- DOCUMENT EXTRACT
------------------------------------------------------------

[ad_1]
New Delhi: Retail inflation in March fell to a 15-month low of 5.66 per cent and came back to the Reserve Bank’s comfort level of 6 per cent, as prices of vegetables and protein-rich items eased, showed government data released on Wednesday. The retail inflation based on Consumer Price Index (CPI) was 6.44 per cent in February 2023 and 6.95 per cent in the year-ago period. The previous low was also 5.66 in December 2021. The Reserve Bank has been mandated by the government to ensure inflation remains within the 4-6 per cent bracket. The CPI was above 6 per cent in January and February. According to the National Statistical Office (NSO), the year-on-year inflation declined in the vegetable basket by 8.51 per cent, oil and fats by 7.86 per cent and meat and fish by 1.42 per cent in March.
However, the rate of price rise in spices was high at 18.2 per cent in March, followed by ‘cereals and products’ by 15.27 per cent. Fruits too were expensive. The overall inflation in the food basket was 4.79 per cent in March against 5.95 per cent in February and 7.68 per cent in the year-ago period. The food basket has a weightage of 54.18 per cent in the overall CPI.
Aditi Nayar, Chief Economist and Head Research and Outreach, Icra, said unless the feared heatwave leads to a rapid rise in prices of perishables, inflation may report a substantial base-effect led drop to around 5-5.2 per cent in the next two prints, which will reinforce the decision of the RBI’s Monetary Policy Committee (MPC) to pause key interest rate in April 2023.
“With reasonably healthy reservoir levels, and the El Nino expected to materialise only in the second half of the monsoon season, kharif sowing may not be impacted. However, any subsequent deficiency in monsoon rainfall could affect yields and food inflation, which along with any further hardening in crude oil prices remains a risk for the inflation trajectory,” she opined.
Narinder Wadhwa, National President of Commodity Participants Association of India (CPAI), said the decline in inflation is a positive development for the Indian economy, as it suggests that inflationary pressures are easing, which can be beneficial for consumers and businesses alike. Retail inflation had remained above the RBI’s upper tolerance level of 6 per cent since January 2022, except for November and December 2022.
“Lower inflation can lead to a decrease in the cost of living, making goods and services more affordable for consumers. Additionally, it can help to boost business and investment confidence, leading to increased economic activity,” Wadhwa said. Assocham Secretary General Deepak Sood said it is a matter of relief that India’s inflation has started to drop on the back of a decline in the indices for several food items, including vegetables and edible oils.
The decline in the CPI-measured inflation in March justifies the pause mode of policy rates by the RBI earlier this month. “Hopefully, as the Rabi procurement of wheat and other cereals picks up, prices should further ease their pace, reversing the interest rate trajectory, which had kept an upward pace since May, last year,” he said. The Reserve Bank, which mainly factors in CPI while arriving at its bi-monthly monetary policy, had paused its rate hike spree in April as global banking woes added uncertainty to the economic outlook.
The RBI has also lowered its inflation forecast to 5.2 per cent for 2023-24 from 5.3 per cent, with Governor Shaktikanta Das saying “war against inflation has to continue”. Nayar further said by the time the MPC meets at its next scheduled meeting in June 2023, the monsoon rains would be underway, giving a little more clarity into the likely outcome for the first half of the monsoon season.
“This information would influence whether the MPC’s CPI inflation projection of 5.2 per cent for FY 2024 needs to be modified. We expect the June 2023 MPC decision to be highly data-dependent,” she added.
NSO collects price data from selected 1,114 urban markets and 1,181 villages across the country. During March 2023, it collected prices from 100 per cent of villages and 98.5 per cent of urban markets.

------------------------------------------------------------

- DESCRIPTION OF THE TASK
Write out the part of the inflation article from "However, the rate" up to and including "the overall CPI.". You won't need the material that comes after the text.

- DATASET EXCERPTS
------------------------------------------------------------

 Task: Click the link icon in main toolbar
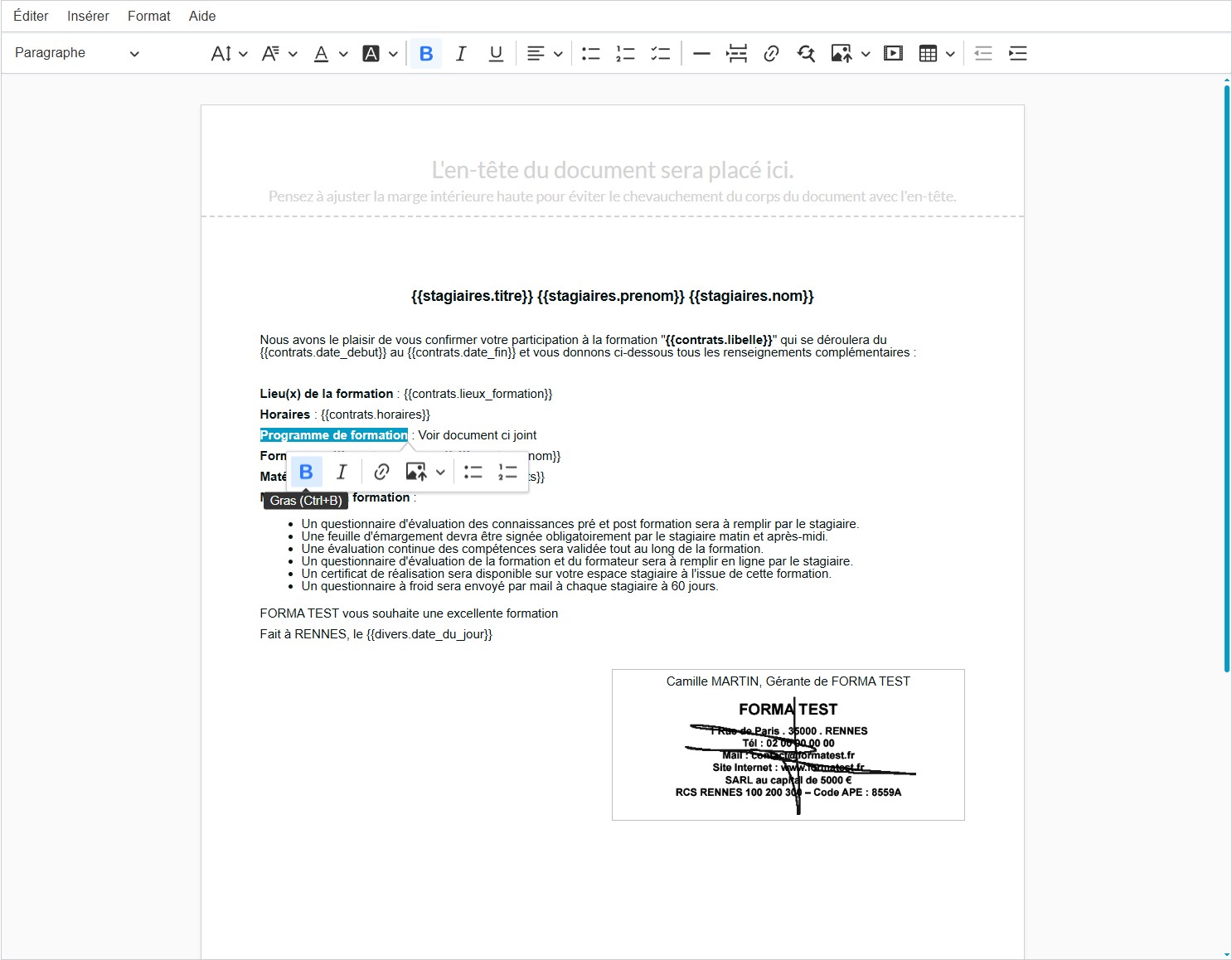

------------------------------------------------------------

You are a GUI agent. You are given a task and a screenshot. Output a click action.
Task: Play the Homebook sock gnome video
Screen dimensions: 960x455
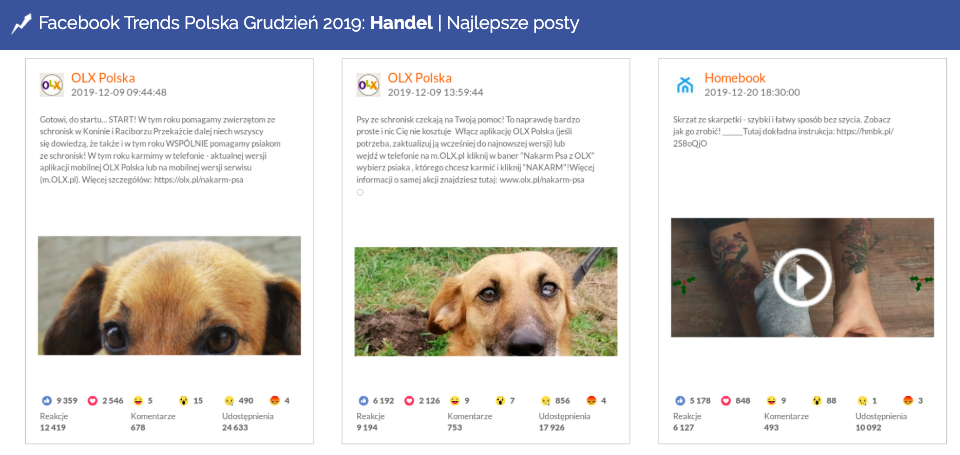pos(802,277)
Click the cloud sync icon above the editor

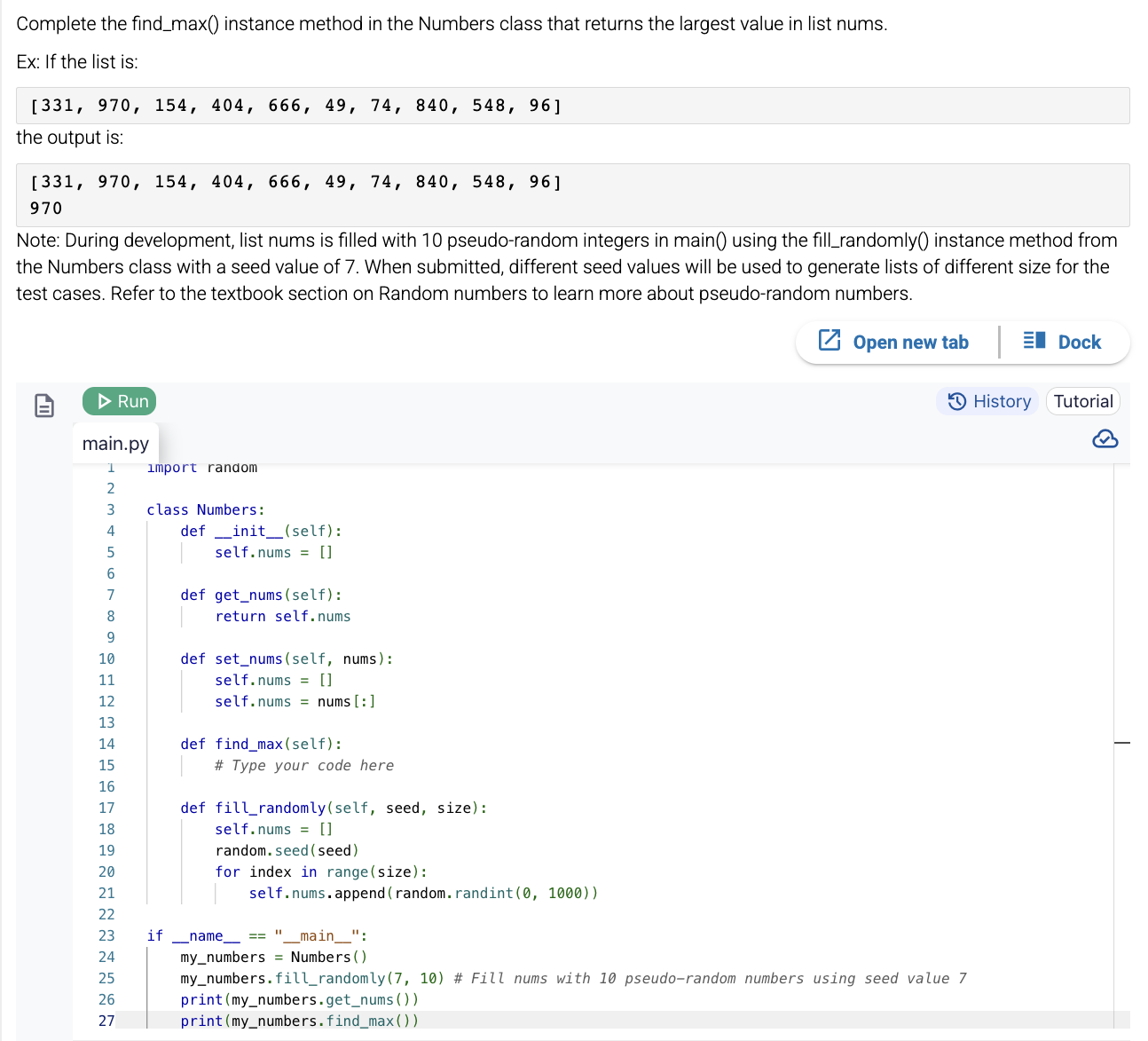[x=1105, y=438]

------------------------------------------------------------

- OUTPUT OF THE TASK
However, the rate of price rise in spices was high at 18.2 per cent in March, followed by ‘cereals and products’ by 15.27 per cent. Fruits too were expensive. The overall inflation in the food basket was 4.79 per cent in March against 5.95 per cent in February and 7.68 per cent in the year-ago period. The food basket has a weightage of 54.18 per cent in the overall CPI.